- [Excerpt provided]
====
TITLE:
A Brief Review to Support the Neurobiology of the Safety-Oriented Personality Style or Phobicentric Psychopathology (SOPS/PCP)
AUTHORS:
Patrick Bickersteth
KEYWORDS:
Default Mode Network, Homogeneous Set of Symptoms, Amygdala, Attention Bias, Brain Imaging, Reverse Trajectory
JOURNAL NAME:
Psychology,
Vol.14 No.8,
August
24,
2023
ABSTRACT: Background: Since SOPS/PCP entered the psychological literature, it has lacked empirical confirmation of its neurobiology. With greater clarity of the unit of interest being investigated (e.g. Generalized Anxiety Disorder), the findings are more easily interpretable. Applying neuroscience to psychopathology is not exempt, which SOPS/PCP is a case in point. This personality type claims to be “purer” than the DSM can produce thus making the study of SOPS/PCP more appealing. As such the search for its neurobiological underpinnings would produce informative and understandable results. The areas of the brain addressed in this Review are common to many models and functional imaging of these areas has helped considerably in promoting objective methods of accessing how anxiety disorder is maintained and its pathogenesis differentiated from other conditions. The Default Mode Network and amygdala play central roles in this process and their dysfunction may be at the root of anxiety disorder. Indeed, the study of the neurobiology of human fear-anxiety is complex, in a way that animal studies, its precursor, could not fully account. Purpose: The present study is aimed at providing evidence of the neural status of SOPS/PCP. Method: Selective information from neurobiological sources mainly shows that SOPS/PCP originates from and usually adopts the same behavioral characteristics as all other fear-anxiety states. Results and Discussion: The results of this study mainly confirm the previously hypothesized biological underpinnings of SOPS/PCP as presented by Bickersteth et al., (2018). Conclusions: This study depicts the DMN and amygdala as essential “players” in the fear anxiety sphere, where the PFC also functions to modulate anxiety disorder. This much less than exhaustive presentation of the topic has served to also indicate a need for a more adequate model than currently.
====
- [Supplied data]

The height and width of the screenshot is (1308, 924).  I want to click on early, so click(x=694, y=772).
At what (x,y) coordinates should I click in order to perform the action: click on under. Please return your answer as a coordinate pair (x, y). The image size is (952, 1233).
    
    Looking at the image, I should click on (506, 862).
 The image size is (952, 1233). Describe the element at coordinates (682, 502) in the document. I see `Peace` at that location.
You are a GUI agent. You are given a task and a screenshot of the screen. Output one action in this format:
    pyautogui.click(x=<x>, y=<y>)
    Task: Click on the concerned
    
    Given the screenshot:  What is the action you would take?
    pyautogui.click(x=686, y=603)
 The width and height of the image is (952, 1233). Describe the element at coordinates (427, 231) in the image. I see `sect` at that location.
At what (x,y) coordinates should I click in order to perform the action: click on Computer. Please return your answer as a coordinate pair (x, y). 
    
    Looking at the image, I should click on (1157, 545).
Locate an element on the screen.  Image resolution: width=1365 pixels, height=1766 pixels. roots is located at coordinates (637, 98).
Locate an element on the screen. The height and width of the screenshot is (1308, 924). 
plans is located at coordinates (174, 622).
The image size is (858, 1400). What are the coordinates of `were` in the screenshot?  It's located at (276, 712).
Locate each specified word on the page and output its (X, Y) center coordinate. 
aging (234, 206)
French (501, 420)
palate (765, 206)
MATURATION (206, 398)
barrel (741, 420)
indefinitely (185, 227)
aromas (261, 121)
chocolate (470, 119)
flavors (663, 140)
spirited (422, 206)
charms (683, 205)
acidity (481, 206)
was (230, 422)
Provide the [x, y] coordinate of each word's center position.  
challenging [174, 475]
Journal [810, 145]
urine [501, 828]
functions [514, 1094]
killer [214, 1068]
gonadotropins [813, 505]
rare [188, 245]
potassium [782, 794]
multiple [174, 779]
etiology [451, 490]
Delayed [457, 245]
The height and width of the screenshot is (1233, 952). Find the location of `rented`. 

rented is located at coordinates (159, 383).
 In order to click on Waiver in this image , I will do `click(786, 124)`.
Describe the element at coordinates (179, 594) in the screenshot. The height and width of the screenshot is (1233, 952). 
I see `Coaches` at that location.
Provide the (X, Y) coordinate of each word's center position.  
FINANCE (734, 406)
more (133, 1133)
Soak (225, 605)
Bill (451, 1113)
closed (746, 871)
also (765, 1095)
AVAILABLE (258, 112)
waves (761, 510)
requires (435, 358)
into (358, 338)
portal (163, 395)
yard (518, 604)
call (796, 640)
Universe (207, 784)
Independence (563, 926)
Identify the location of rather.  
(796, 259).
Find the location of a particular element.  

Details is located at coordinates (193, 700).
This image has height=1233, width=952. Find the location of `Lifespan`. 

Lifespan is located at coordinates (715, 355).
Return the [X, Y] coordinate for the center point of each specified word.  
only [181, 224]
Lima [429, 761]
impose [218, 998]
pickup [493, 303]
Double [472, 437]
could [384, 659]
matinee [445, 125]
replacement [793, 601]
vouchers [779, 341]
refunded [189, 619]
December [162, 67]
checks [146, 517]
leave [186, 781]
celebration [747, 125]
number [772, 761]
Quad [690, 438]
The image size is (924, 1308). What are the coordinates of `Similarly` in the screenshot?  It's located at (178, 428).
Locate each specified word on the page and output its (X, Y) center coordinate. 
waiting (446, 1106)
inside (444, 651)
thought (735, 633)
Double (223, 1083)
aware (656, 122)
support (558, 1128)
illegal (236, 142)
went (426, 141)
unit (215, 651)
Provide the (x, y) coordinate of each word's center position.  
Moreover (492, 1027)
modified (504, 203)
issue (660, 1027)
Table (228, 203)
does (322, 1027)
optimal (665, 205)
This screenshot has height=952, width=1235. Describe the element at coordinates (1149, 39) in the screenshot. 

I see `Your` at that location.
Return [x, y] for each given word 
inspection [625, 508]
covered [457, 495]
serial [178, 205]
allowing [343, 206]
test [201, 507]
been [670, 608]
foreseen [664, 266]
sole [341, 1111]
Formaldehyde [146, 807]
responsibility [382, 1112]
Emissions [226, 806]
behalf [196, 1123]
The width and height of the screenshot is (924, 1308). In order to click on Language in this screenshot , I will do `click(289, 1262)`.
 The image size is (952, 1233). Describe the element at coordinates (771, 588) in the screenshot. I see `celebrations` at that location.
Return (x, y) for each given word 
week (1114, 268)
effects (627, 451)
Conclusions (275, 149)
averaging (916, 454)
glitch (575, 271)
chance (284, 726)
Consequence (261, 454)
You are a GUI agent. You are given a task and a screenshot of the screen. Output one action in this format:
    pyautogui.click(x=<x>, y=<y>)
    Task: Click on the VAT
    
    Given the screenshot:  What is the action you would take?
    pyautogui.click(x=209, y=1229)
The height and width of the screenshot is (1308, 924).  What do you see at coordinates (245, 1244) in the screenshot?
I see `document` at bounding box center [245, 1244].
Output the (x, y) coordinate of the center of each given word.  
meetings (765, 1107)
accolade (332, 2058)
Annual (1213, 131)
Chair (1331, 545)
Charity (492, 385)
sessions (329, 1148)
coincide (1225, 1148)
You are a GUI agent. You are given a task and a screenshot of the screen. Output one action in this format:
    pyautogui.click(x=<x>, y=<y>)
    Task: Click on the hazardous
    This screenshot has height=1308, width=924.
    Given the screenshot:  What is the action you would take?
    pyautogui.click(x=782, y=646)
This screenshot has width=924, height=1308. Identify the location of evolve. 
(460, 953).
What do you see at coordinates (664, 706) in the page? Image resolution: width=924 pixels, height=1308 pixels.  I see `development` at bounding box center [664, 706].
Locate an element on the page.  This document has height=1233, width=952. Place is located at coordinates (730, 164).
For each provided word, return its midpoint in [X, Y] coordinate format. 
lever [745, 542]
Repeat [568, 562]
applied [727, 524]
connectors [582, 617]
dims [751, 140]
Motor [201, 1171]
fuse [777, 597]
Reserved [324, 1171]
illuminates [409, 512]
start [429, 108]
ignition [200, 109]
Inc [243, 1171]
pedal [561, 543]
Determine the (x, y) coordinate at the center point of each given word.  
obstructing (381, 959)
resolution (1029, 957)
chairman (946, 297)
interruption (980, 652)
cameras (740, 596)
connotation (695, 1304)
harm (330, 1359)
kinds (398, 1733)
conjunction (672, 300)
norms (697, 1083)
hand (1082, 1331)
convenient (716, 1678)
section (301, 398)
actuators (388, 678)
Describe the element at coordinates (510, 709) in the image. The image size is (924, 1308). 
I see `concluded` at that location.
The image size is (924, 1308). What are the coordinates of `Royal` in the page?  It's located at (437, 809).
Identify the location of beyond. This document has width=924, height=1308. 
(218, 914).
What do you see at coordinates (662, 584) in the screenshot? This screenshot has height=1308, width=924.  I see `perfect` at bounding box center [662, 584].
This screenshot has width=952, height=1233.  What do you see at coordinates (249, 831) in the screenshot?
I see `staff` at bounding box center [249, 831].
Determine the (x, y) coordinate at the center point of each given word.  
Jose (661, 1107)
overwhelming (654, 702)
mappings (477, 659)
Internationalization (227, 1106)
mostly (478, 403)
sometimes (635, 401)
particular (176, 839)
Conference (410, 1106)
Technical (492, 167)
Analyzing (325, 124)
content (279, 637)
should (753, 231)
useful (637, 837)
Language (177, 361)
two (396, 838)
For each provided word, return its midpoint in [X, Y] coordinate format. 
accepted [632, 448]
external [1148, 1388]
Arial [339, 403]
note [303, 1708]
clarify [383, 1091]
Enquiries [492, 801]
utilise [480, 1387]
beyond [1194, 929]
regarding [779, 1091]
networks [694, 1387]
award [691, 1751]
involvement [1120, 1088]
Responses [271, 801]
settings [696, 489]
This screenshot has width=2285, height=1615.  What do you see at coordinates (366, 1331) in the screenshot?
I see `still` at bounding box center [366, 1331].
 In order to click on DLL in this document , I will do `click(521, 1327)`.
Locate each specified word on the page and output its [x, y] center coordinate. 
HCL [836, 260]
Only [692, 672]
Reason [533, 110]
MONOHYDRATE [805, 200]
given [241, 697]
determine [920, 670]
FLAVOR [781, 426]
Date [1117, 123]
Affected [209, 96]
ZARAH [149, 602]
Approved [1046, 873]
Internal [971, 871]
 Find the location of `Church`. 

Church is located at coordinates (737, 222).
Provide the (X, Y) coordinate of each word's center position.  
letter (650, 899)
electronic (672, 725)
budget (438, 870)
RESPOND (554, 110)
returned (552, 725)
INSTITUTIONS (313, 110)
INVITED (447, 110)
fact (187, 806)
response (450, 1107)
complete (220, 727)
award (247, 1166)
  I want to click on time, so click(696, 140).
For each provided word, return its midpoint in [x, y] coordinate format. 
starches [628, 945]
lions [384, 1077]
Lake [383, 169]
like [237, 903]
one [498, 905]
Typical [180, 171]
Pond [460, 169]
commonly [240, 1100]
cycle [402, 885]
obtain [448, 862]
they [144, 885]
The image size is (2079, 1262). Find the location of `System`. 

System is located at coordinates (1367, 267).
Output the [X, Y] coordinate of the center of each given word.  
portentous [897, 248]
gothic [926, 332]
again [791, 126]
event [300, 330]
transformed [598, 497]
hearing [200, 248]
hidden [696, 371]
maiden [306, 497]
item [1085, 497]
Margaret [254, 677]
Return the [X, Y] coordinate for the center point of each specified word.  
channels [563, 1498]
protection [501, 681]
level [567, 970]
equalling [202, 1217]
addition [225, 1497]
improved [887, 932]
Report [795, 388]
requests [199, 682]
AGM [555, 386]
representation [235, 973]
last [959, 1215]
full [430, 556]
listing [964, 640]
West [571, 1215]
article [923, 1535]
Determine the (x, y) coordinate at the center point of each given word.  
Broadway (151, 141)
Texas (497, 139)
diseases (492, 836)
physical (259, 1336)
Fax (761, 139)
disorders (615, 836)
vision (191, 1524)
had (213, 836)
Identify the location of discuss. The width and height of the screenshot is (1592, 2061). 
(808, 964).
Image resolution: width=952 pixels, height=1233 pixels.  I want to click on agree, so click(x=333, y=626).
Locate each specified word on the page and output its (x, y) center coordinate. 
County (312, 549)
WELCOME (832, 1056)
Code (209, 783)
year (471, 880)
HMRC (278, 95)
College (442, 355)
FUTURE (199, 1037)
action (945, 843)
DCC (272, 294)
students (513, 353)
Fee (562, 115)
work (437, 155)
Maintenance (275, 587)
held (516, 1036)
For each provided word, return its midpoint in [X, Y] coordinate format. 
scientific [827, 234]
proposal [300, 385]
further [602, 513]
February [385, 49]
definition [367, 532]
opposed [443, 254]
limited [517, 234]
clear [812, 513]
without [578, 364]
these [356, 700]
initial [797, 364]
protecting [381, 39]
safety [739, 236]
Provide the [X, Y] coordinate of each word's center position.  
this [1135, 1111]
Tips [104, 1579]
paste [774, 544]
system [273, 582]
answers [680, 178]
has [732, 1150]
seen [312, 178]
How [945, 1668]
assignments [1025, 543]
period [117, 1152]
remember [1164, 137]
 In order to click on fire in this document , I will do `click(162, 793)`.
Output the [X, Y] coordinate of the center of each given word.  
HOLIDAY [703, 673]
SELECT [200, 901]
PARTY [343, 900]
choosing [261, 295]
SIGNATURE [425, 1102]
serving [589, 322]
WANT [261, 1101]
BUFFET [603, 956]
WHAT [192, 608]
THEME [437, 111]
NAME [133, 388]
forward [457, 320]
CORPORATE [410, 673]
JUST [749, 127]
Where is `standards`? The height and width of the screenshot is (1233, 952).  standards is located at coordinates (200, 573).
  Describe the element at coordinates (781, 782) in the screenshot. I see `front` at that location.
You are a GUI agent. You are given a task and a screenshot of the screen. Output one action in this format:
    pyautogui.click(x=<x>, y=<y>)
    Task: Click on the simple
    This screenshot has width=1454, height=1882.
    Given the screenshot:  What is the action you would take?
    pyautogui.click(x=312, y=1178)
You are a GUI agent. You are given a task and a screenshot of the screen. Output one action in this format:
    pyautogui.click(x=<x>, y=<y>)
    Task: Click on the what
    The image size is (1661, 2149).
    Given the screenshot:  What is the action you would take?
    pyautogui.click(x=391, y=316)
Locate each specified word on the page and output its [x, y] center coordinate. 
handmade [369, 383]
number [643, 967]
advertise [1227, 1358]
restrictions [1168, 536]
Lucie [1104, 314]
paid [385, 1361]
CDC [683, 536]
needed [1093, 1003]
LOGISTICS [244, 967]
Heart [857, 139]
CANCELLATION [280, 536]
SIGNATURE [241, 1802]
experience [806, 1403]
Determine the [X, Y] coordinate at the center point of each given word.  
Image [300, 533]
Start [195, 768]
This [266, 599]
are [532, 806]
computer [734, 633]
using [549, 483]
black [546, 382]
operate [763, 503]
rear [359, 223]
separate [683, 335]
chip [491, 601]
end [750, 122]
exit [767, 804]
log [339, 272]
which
====
- [What this exercise asks]
1. List the keywords given in the SOPS/PCP article record.
2. In the SOPS/PCP article record, what role does the conclusion give the PFC?
The listing has no connection to the SOPS/PCP article record.

- [Task-by-task results]
1. Default Mode Network; Homogeneous Set of Symptoms; Amygdala; Attention Bias; Brain Imaging; Reverse Trajectory

2. The PFC functions to modulate anxiety disorder.